Dust and stray feathers swirled in the air, covering Ken from head to toe. The majestic riddle garbled into pure nonsense mid-sentence, and the beast wheezed itself into a stunned, sputtering silence. It shot Ken a glare so venomous it could have liquidated assets, then slunk away into the mist without another word.
"Wait!" Ken cried after it, holding up a scroll he'd produced from nowhere. "I have the answer right here! It's all in the terms and conditions!"
But the Sphinx was already gone, leaving behind only a single, glowing feather and the faint, confusing smell of peppermint.

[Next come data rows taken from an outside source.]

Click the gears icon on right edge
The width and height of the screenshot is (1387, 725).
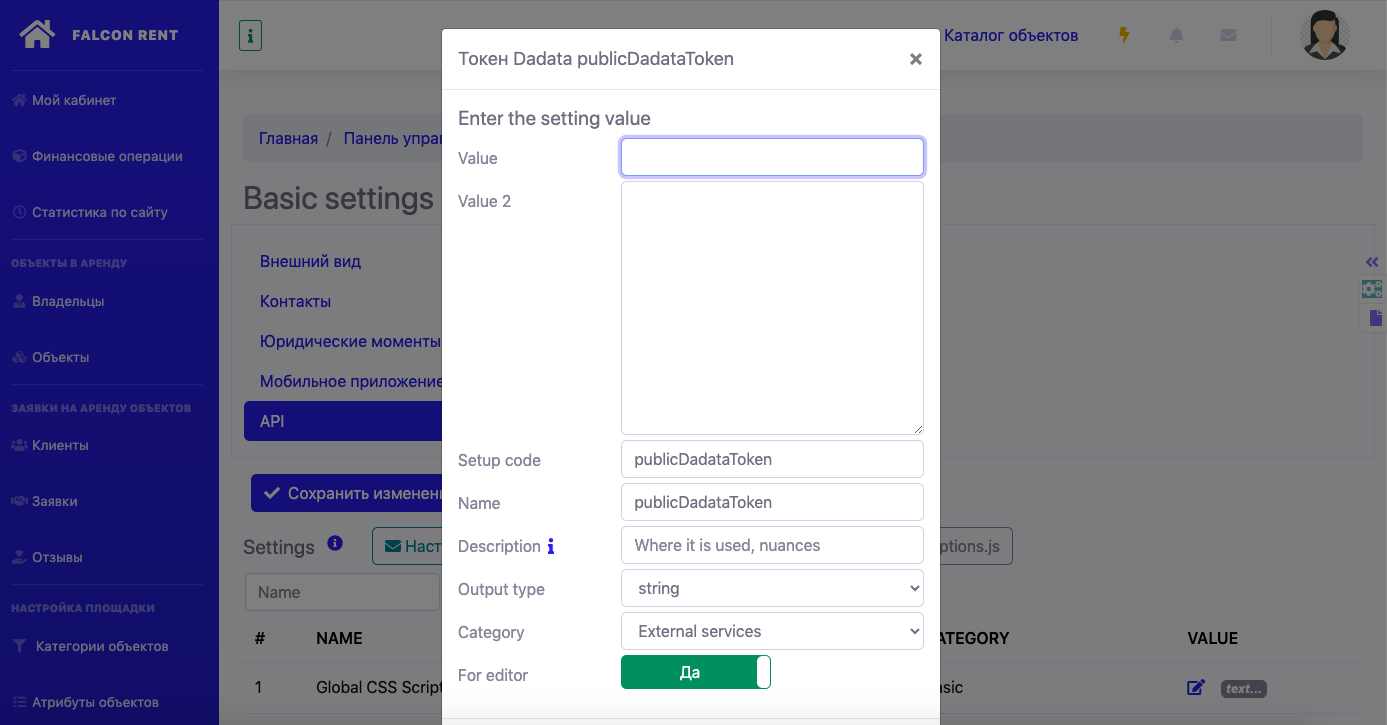(1372, 289)
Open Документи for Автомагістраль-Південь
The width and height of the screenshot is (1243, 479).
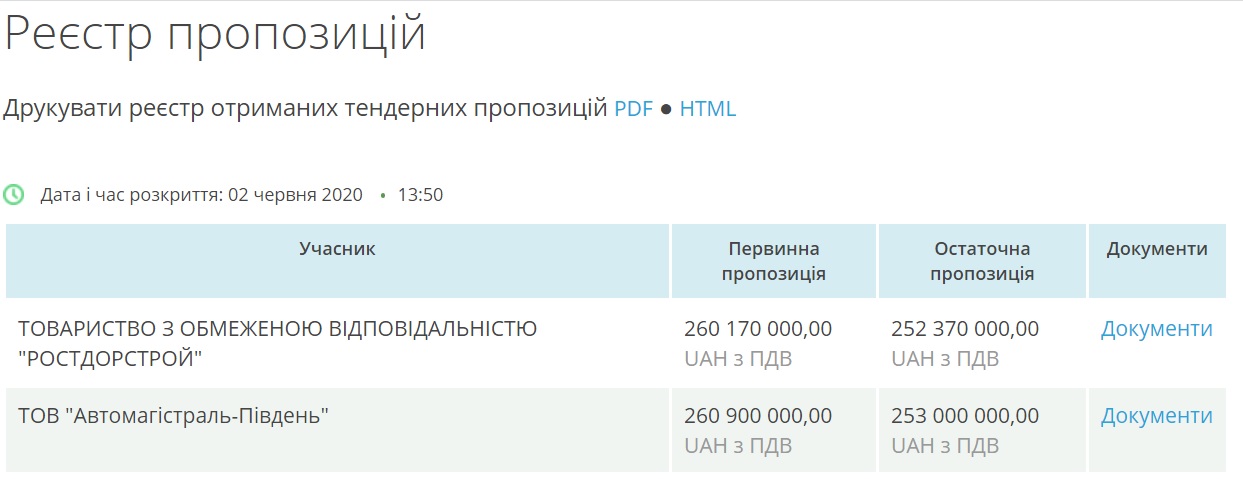1157,416

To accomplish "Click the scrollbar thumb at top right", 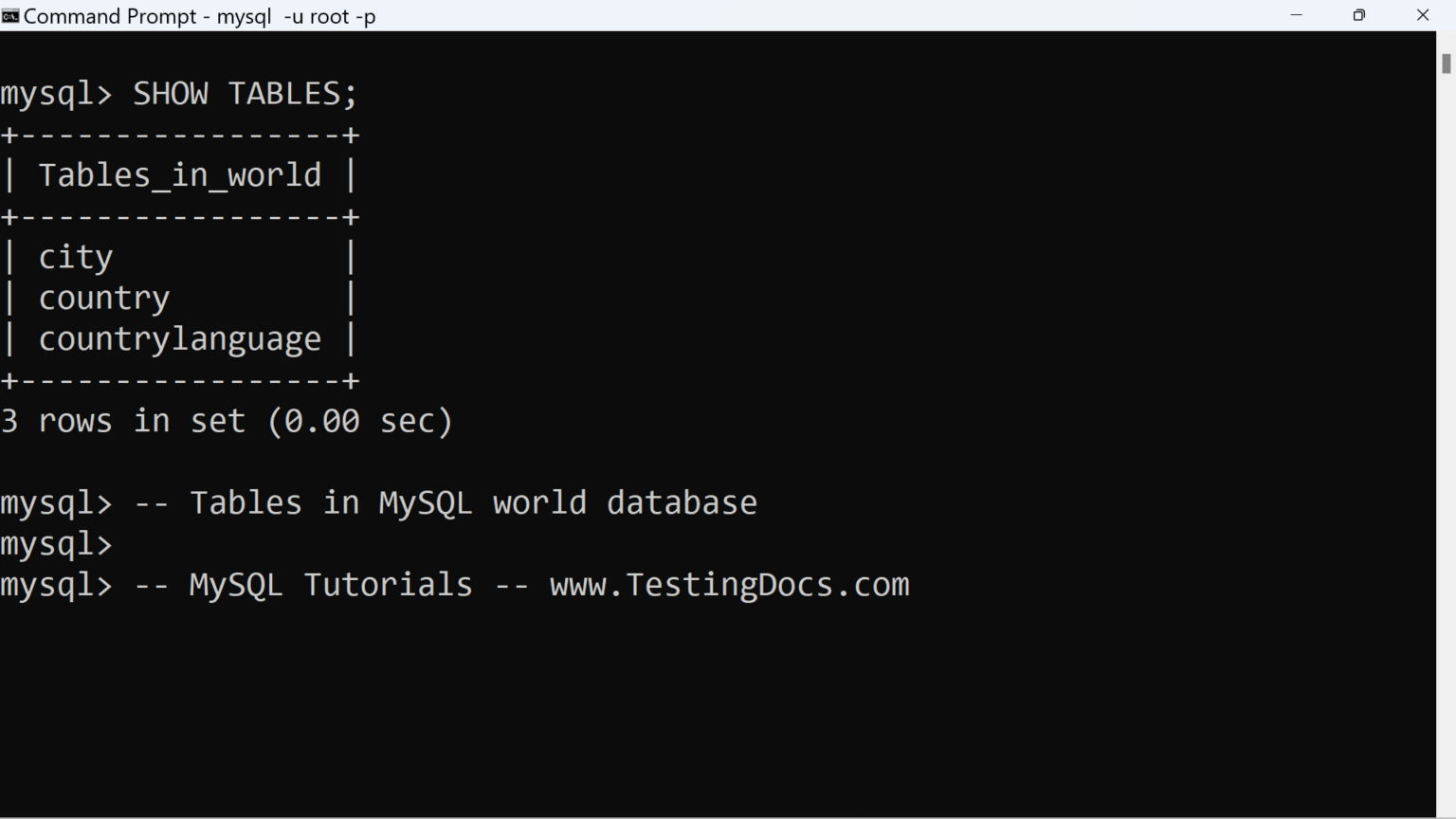I will pyautogui.click(x=1445, y=63).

Laluna shook her head slowly, a scientist witnessing the collapse of physics. "Even ancient riddles can't survive your interference. The system itself is censoring you. It's rejecting your unresolved tickets."
---
Narutama's True Blade
While Ken sulked over his lost moment of glory, the group noticed a lone figure cowering in the roadside weeds. A villager, mud-streaked and trembling, clutching a rusted hoe like it was a sacred sword. The undead procession's passing had left him half-mad with terror.
Narutama knelt beside him, his normally rigid posture softening into something protective and calm. "Breathe," he said, his voice a low anchor. "You are safe now." His hand rested lightly on the villager's shoulder, a gesture of steady, unshakable calm.

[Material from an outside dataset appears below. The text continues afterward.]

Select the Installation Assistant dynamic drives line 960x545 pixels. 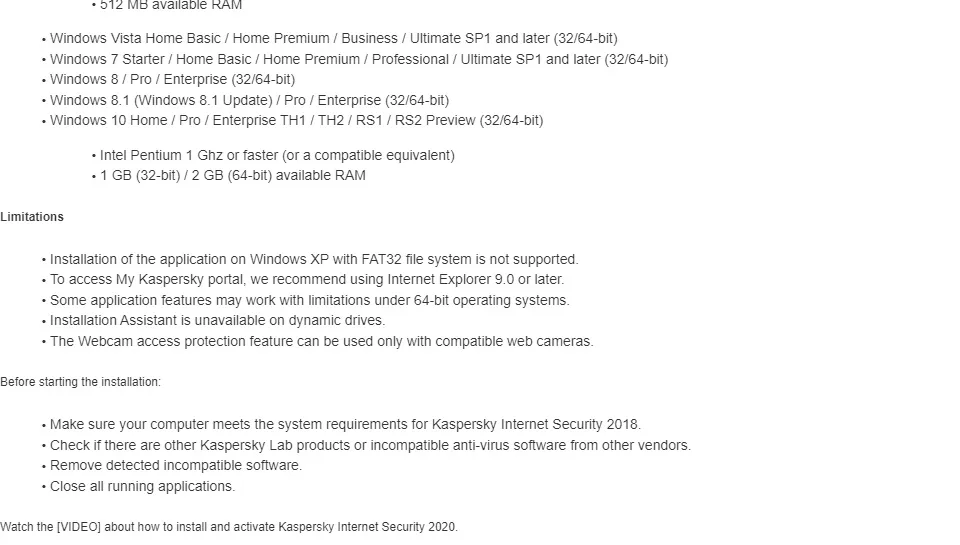click(x=217, y=321)
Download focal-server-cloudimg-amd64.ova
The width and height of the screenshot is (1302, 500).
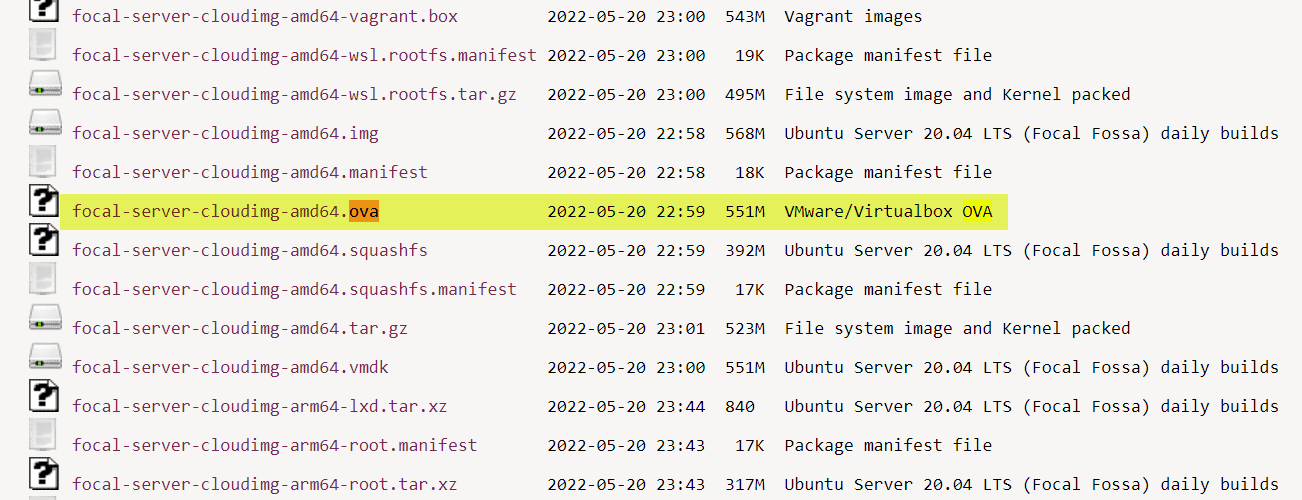point(225,212)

The villager whispered through choked tears. "I thought… I thought the collectors had finally come for my children."
Narutama's jaw tightened, a flicker of storm in his eyes, but his tone remained that steady anchor. "Then let them face me instead. Your debt is not your curse."

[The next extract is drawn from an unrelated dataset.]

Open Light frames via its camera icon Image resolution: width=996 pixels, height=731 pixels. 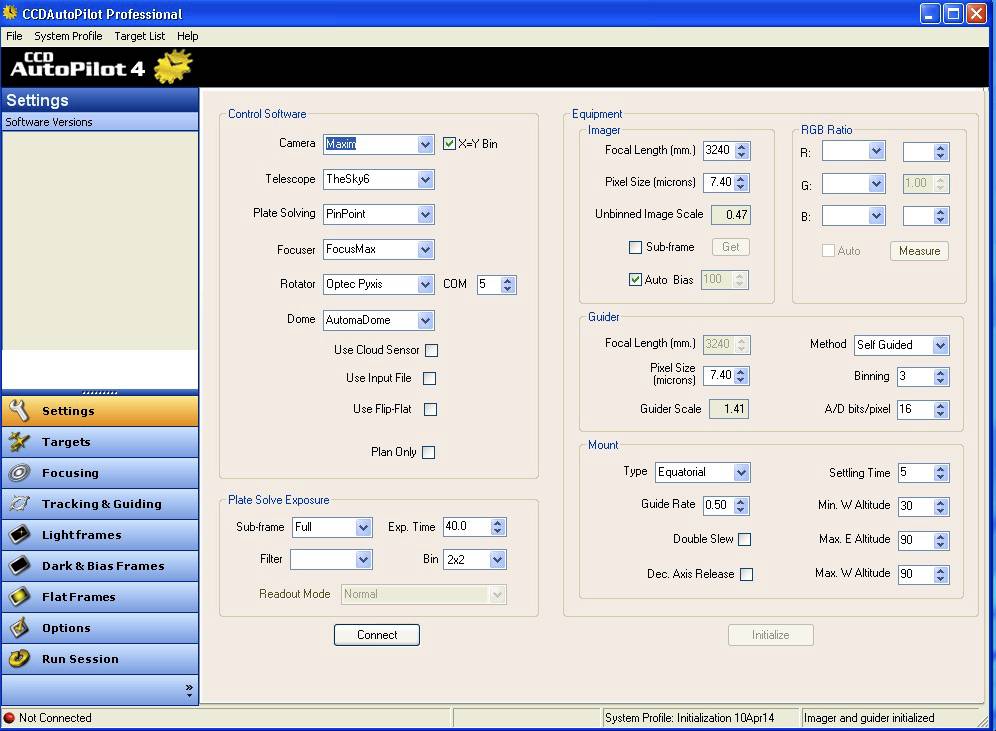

As if summoned by the words, three skeletal collectors lurched from the mist, clutching bone-ledgers chained to their wrists. Their ink-dripping quills scythed down like executioners' blades.
Narutama rose in a single, fluid motion, his katana flashing free without a sound. He stepped forward with the precise, practiced motion born from countless solitary mornings of drill. His blade whispered through the dusk, tracing arcs of silver light, parrying each quill-strike with quiet, inevitable grace.
One clean cut split a ledger in two, the numbers dying on the page; another sheared through chains without touching bone, the links falling apart like rotten string.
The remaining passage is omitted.